◆ What is expected ◆
Return every line of the listing below without any changes.

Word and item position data
_____
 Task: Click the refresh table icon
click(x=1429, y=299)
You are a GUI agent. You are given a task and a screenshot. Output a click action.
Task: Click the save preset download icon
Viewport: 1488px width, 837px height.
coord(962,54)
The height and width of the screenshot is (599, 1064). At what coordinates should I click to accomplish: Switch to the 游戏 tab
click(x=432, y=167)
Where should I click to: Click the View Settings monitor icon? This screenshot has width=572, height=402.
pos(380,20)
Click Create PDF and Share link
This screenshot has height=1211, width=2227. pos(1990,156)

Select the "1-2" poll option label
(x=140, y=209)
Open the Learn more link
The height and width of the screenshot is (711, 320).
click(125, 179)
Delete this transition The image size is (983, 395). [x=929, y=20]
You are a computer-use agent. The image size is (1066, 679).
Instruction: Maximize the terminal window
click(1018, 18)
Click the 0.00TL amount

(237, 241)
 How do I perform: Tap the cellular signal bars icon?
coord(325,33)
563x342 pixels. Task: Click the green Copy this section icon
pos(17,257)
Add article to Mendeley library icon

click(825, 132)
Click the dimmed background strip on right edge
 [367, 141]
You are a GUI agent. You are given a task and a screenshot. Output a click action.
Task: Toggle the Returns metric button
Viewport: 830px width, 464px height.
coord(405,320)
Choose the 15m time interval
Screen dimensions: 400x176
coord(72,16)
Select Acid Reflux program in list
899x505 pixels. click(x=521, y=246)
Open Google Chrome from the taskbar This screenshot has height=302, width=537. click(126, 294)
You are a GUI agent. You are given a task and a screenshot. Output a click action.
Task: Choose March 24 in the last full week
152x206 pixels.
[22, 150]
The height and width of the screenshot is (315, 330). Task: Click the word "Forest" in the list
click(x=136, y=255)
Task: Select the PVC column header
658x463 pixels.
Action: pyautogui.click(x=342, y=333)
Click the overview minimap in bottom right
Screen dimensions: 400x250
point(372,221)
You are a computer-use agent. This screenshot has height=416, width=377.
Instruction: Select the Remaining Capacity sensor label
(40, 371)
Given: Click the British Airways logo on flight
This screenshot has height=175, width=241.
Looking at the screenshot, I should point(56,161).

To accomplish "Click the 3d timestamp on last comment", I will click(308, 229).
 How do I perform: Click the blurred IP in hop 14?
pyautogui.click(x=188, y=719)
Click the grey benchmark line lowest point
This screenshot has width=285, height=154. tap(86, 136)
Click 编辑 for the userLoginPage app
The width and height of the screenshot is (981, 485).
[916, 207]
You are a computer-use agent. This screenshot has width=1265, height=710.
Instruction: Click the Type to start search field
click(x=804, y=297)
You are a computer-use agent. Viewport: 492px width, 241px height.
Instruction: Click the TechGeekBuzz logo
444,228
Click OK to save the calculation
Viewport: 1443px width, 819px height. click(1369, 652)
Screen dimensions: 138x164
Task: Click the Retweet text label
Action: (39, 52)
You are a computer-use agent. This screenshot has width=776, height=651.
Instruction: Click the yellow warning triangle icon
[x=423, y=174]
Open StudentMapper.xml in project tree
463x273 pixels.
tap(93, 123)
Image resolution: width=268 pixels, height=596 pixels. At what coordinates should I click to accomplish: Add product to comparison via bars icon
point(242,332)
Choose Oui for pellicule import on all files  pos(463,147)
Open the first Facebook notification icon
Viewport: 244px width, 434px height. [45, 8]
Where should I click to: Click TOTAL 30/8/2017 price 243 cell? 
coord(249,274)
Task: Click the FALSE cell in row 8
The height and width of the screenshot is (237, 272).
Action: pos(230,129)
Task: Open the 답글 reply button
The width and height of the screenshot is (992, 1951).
_____
◆ Finished exercise ◆
 Task: Click the refresh table icon
click(x=1429, y=299)
You are a GUI agent. You are given a task and a screenshot. Output a click action.
Task: Click the save preset download icon
Viewport: 1488px width, 837px height.
coord(962,54)
The height and width of the screenshot is (599, 1064). At what coordinates should I click to accomplish: Switch to the 游戏 tab
click(x=432, y=167)
Where should I click to: Click the View Settings monitor icon? This screenshot has width=572, height=402.
pos(380,20)
Click Create PDF and Share link
This screenshot has height=1211, width=2227. pos(1990,156)

Select the "1-2" poll option label
(x=140, y=209)
Open the Learn more link
The height and width of the screenshot is (711, 320).
click(125, 179)
Delete this transition The image size is (983, 395). [x=929, y=20]
You are a computer-use agent. The image size is (1066, 679).
Instruction: Maximize the terminal window
click(1018, 18)
Click the 0.00TL amount

(237, 241)
 How do I perform: Tap the cellular signal bars icon?
coord(325,33)
563x342 pixels. Task: Click the green Copy this section icon
pos(17,257)
Add article to Mendeley library icon

click(825, 132)
Click the dimmed background strip on right edge
 [367, 141]
You are a GUI agent. You are given a task and a screenshot. Output a click action.
Task: Toggle the Returns metric button
Viewport: 830px width, 464px height.
coord(405,320)
Choose the 15m time interval
Screen dimensions: 400x176
coord(72,16)
Select Acid Reflux program in list
899x505 pixels. click(x=521, y=246)
Open Google Chrome from the taskbar This screenshot has height=302, width=537. click(126, 294)
You are a GUI agent. You are given a task and a screenshot. Output a click action.
Task: Choose March 24 in the last full week
152x206 pixels.
[22, 150]
The height and width of the screenshot is (315, 330). Task: Click the word "Forest" in the list
click(x=136, y=255)
Task: Select the PVC column header
658x463 pixels.
Action: pyautogui.click(x=342, y=333)
Click the overview minimap in bottom right
Screen dimensions: 400x250
point(372,221)
You are a computer-use agent. This screenshot has height=416, width=377.
Instruction: Select the Remaining Capacity sensor label
(40, 371)
Given: Click the British Airways logo on flight
This screenshot has height=175, width=241.
Looking at the screenshot, I should point(56,161).

To accomplish "Click the 3d timestamp on last comment", I will click(308, 229).
 How do I perform: Click the blurred IP in hop 14?
pyautogui.click(x=188, y=719)
Click the grey benchmark line lowest point
This screenshot has width=285, height=154. tap(86, 136)
Click 编辑 for the userLoginPage app
The width and height of the screenshot is (981, 485).
[916, 207]
You are a computer-use agent. This screenshot has width=1265, height=710.
Instruction: Click the Type to start search field
click(x=804, y=297)
You are a computer-use agent. Viewport: 492px width, 241px height.
Instruction: Click the TechGeekBuzz logo
444,228
Click OK to save the calculation
Viewport: 1443px width, 819px height. click(1369, 652)
Screen dimensions: 138x164
Task: Click the Retweet text label
Action: (39, 52)
You are a computer-use agent. This screenshot has width=776, height=651.
Instruction: Click the yellow warning triangle icon
[x=423, y=174]
Open StudentMapper.xml in project tree
463x273 pixels.
tap(93, 123)
Image resolution: width=268 pixels, height=596 pixels. At what coordinates should I click to accomplish: Add product to comparison via bars icon
point(242,332)
Choose Oui for pellicule import on all files  pos(463,147)
Open the first Facebook notification icon
Viewport: 244px width, 434px height. [45, 8]
Where should I click to: Click TOTAL 30/8/2017 price 243 cell? 
coord(249,274)
Task: Click the FALSE cell in row 8
The height and width of the screenshot is (237, 272).
Action: pos(230,129)
Task: Open the 답글 reply button
The width and height of the screenshot is (992, 1951).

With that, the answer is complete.